*** Opening Input data ***

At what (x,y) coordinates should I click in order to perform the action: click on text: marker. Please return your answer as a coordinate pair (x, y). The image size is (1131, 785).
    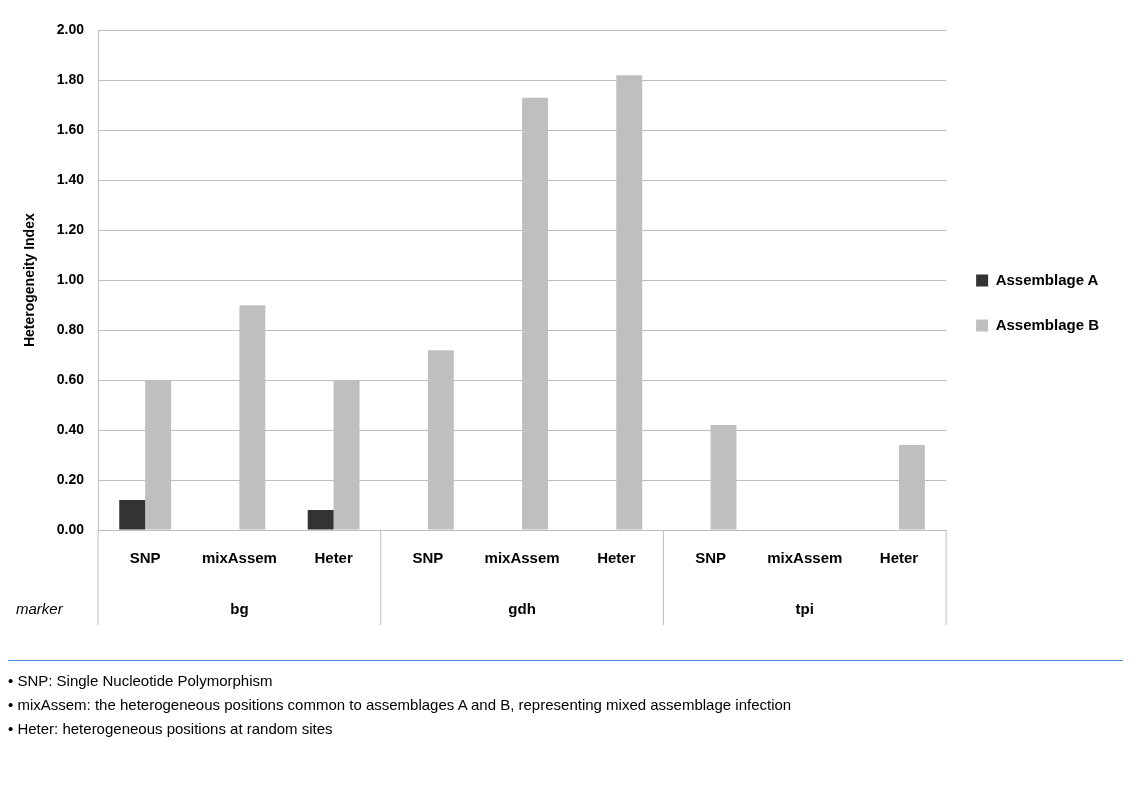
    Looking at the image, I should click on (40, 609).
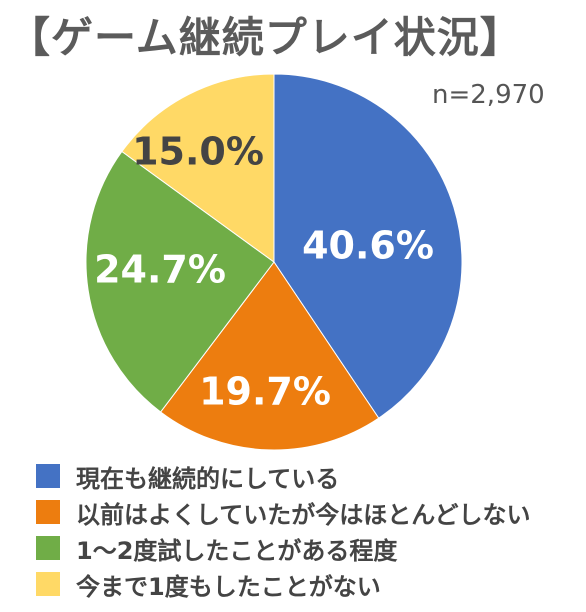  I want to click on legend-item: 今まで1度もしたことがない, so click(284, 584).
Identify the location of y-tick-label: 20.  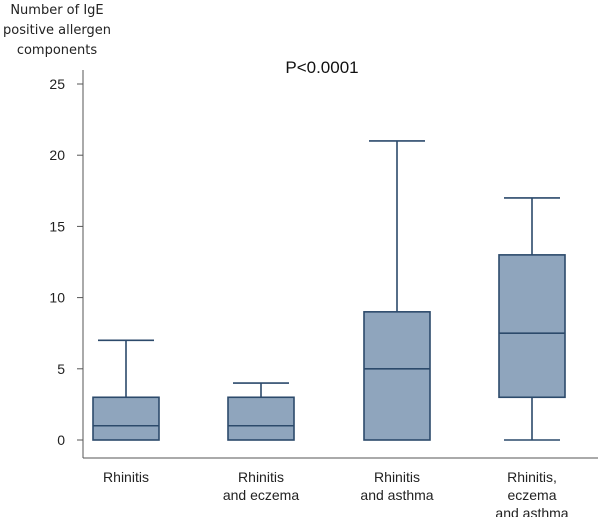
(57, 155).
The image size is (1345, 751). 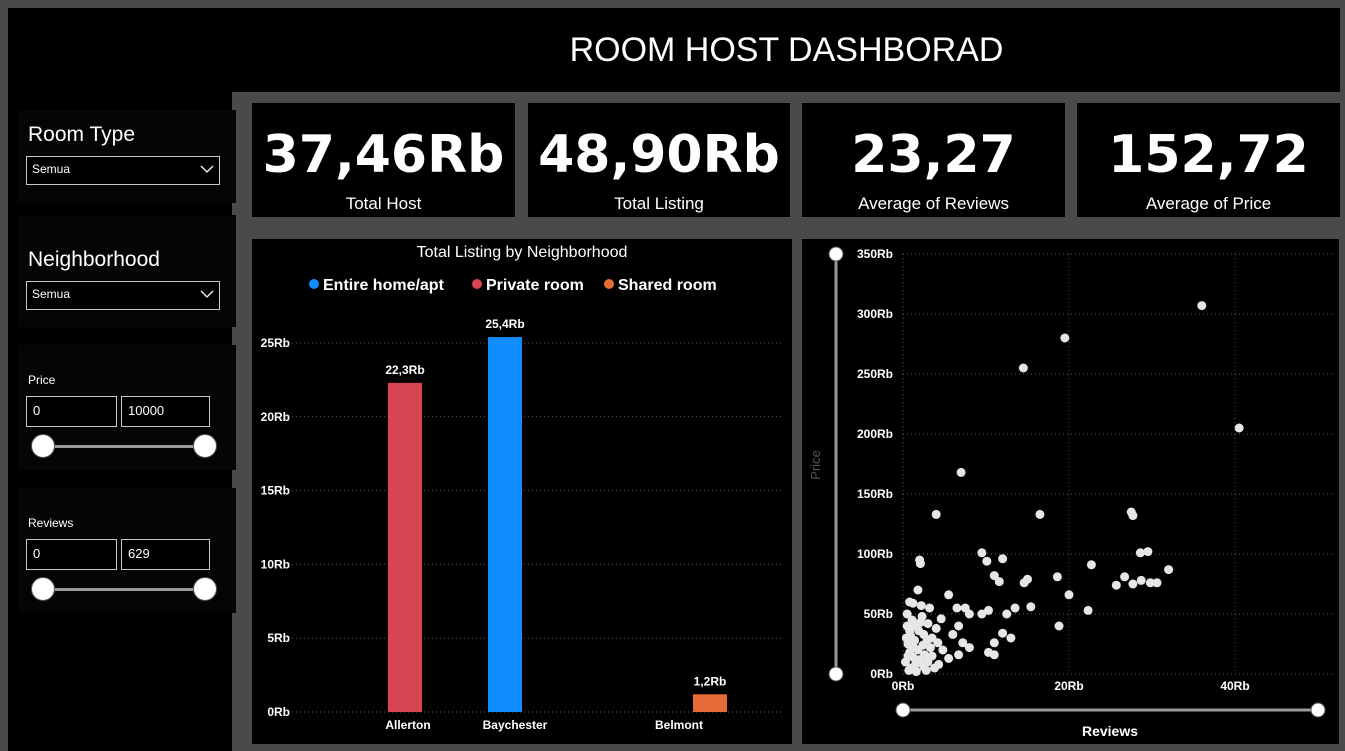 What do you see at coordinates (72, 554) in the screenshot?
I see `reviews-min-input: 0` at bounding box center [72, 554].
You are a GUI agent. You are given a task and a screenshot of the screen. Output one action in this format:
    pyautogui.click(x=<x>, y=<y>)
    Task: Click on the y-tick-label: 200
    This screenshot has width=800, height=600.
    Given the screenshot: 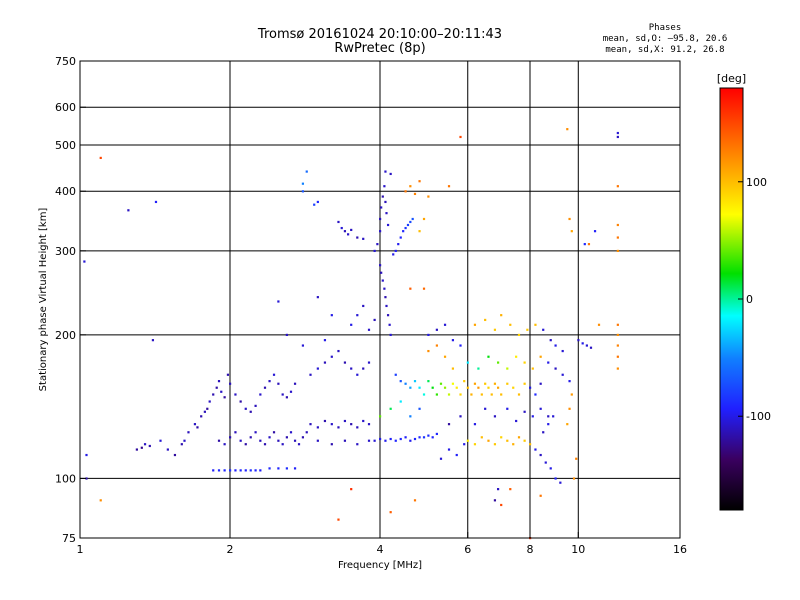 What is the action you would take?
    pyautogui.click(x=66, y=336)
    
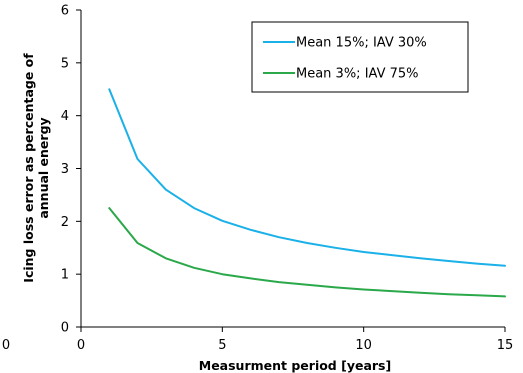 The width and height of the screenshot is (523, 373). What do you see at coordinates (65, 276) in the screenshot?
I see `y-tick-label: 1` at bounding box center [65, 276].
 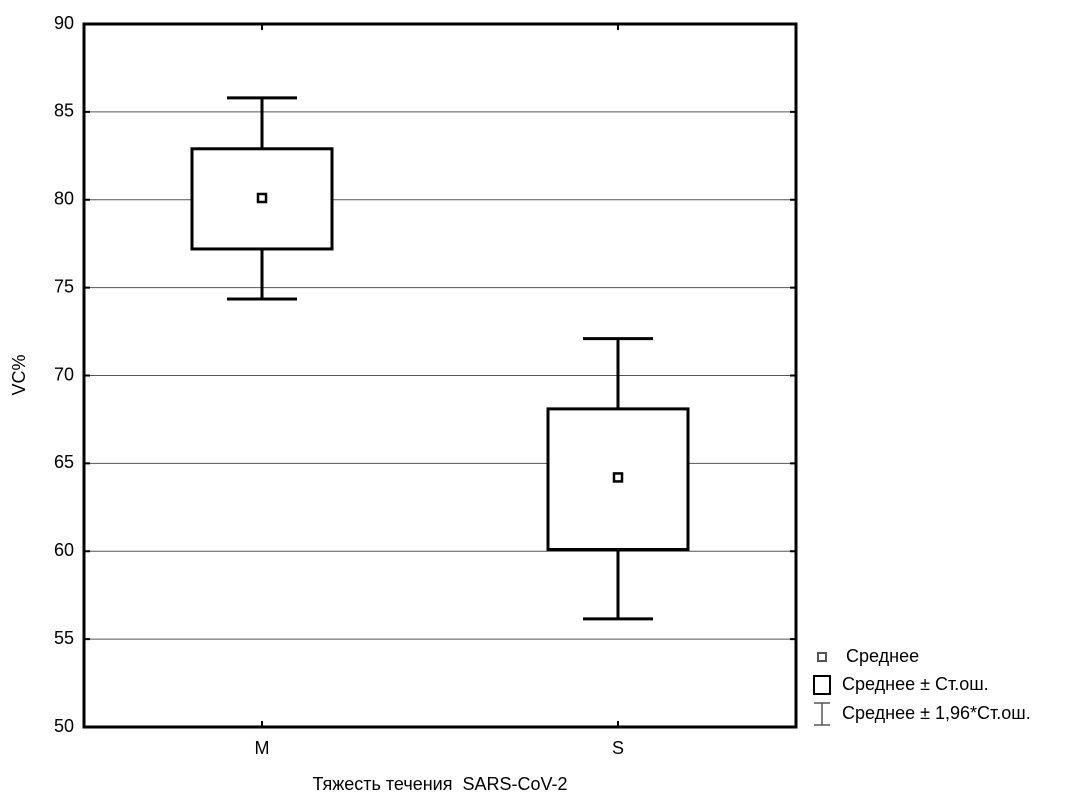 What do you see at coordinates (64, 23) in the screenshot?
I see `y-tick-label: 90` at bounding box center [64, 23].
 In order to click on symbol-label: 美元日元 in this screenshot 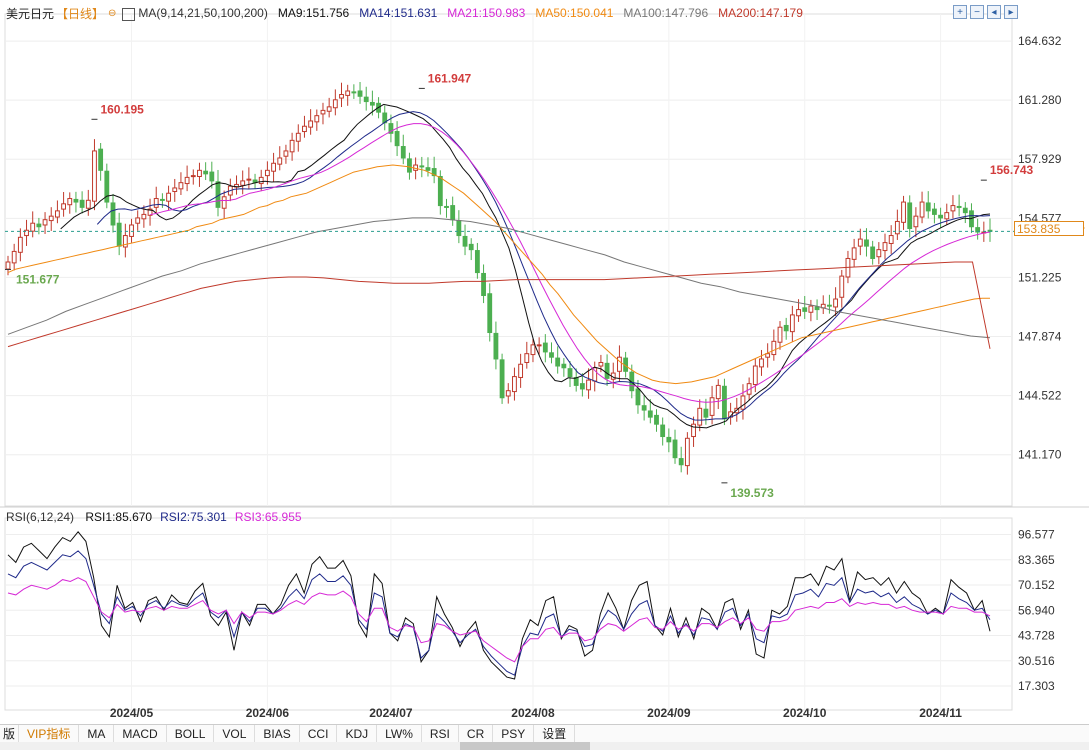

*** Closing Input data ***

Could you give the entries again from the start through the line containing "I want to click", putting "legend" in place of "marker" and leaving everything else unchanged? Leave the pictures out of your answer.

At what (x,y) coordinates should I click in order to perform the action: click on text: legend. Please return your answer as a coordinate pair (x, y). The image size is (1131, 785).
    Looking at the image, I should click on (40, 609).
  I want to click on legend-item: 今まで1度もしたことがない, so click(284, 584).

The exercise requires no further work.